Равик отрицательно покачал головой.

– Спасибо, Вебер.

Вебер внимательно посмотрел на него.

– Странно, что вы до сих пор расстраиваетесь, когда кто-нибудь умирает у вас под ножом. Ведь вы режете уже пятнадцать лет, и все это вам хорошо знакомо.

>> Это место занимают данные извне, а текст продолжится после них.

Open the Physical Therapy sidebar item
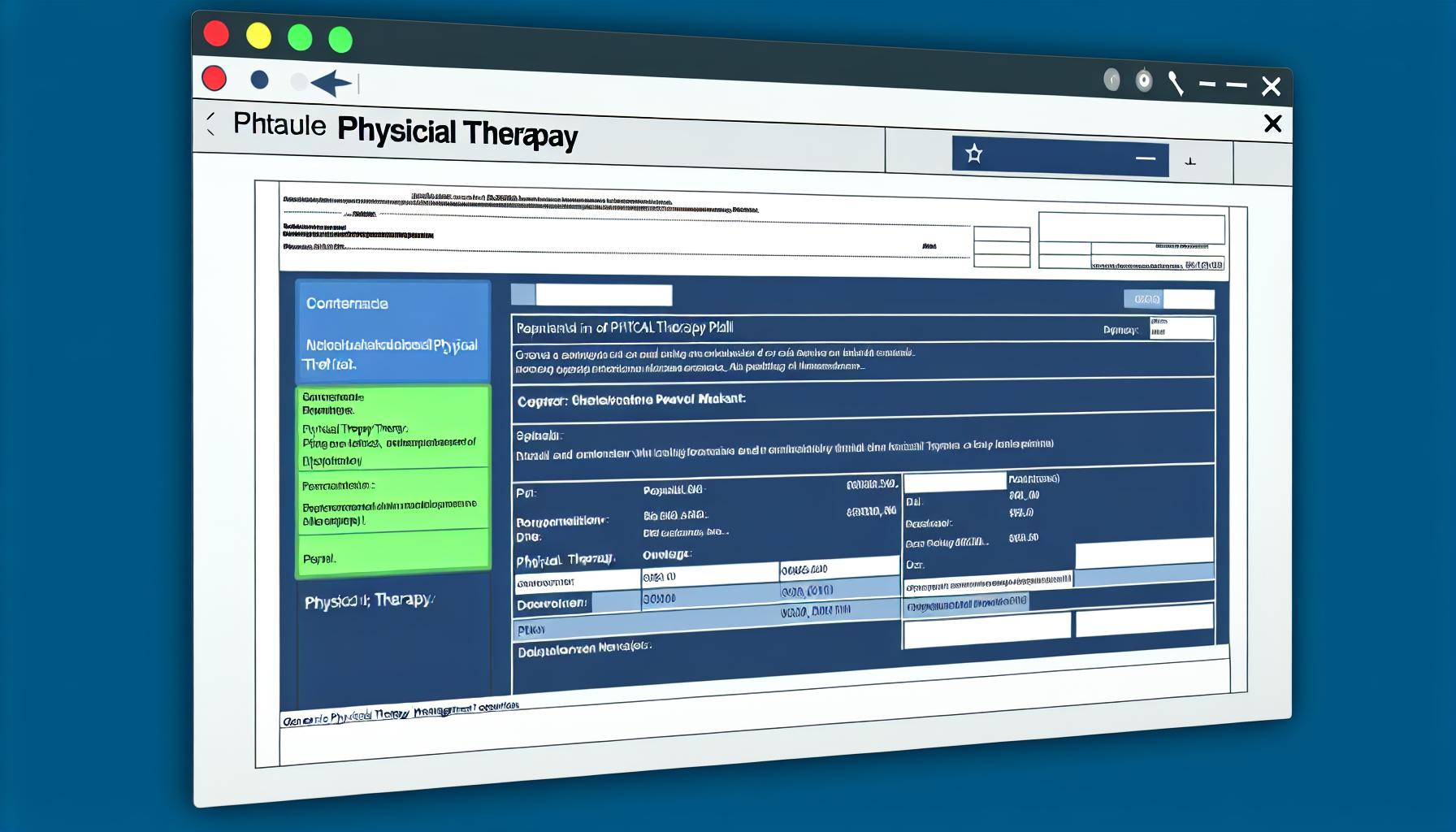Viewport: 1456px width, 832px height. [370, 601]
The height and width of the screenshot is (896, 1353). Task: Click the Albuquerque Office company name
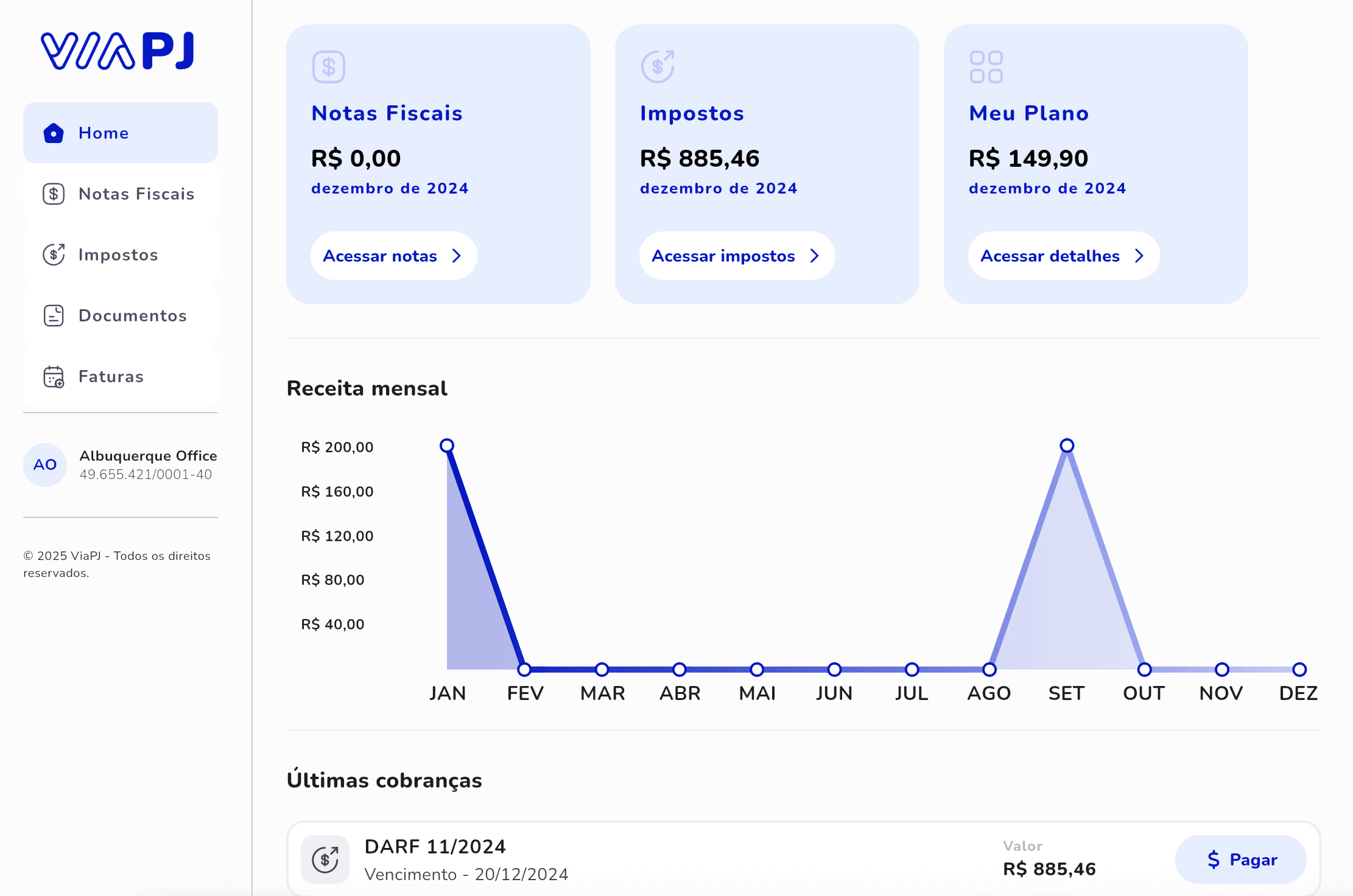click(148, 456)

– Да, знакомо. Я и не расстраиваюсь.

Вебер стоял перед Равиком, широкий и плотный. Его большое круглое лицо сияло, как спелое нормандское яблоко. На черных подстриженных усах сверкали капли дождя. У тротуара ждал «бьюик». Он тоже сверкал. Сейчас Вебер сядет в машину и спокойно покатит за город, в свой розовый, кукольный домик, с чистенькой, сверкающей женой и двумя чистенькими, сверкающими детками. В общем – чистенькое, сверкающее существование! Разве ему понять эту бездыханность, это напряжение, когда нож вот-вот сделает первый разрез, когда вслед за легким нажимом тянется узкая красная полоска крови, когда тело в иглах и зажимах раскрывается, подобно занавесу, и обнажается то, что никогда не видело света, когда, подобно охотнику в джунглях, ты идешь по следу и вдруг – в разрушенных тканях, опухолях, узлах и разрывах лицом к лицу сталкиваешься с могучим хищником – смертью – и вступаешь в борьбу, вооруженный лишь иглой, тонким лезвием и бесконечно уверенной рукой… Разве ему понять, что ты испытываешь, когда собранность достигла предельного, слепящего напряжения и вдруг в кровь больного врывается что-то загадочное, черное, какая-то величественная издевка – и нож словно тупеет, игла становится ломкой, а рука непослушной; когда невидимое, таинственное, пульсирующее – жизнь – неожиданно отхлынет от бессильных рук и распадается, увлекаемое призрачным, темным вихрем, который ни догнать, ни прогнать… когда лицо, которое только что еще жило, было каким-то «я», имело имя, превращается в безымянную, застывшую маску… какое яростное, какое бессмысленное и мятежное бессилие охватывает тебя… разве ему все это понять… да и что тут объяснишь?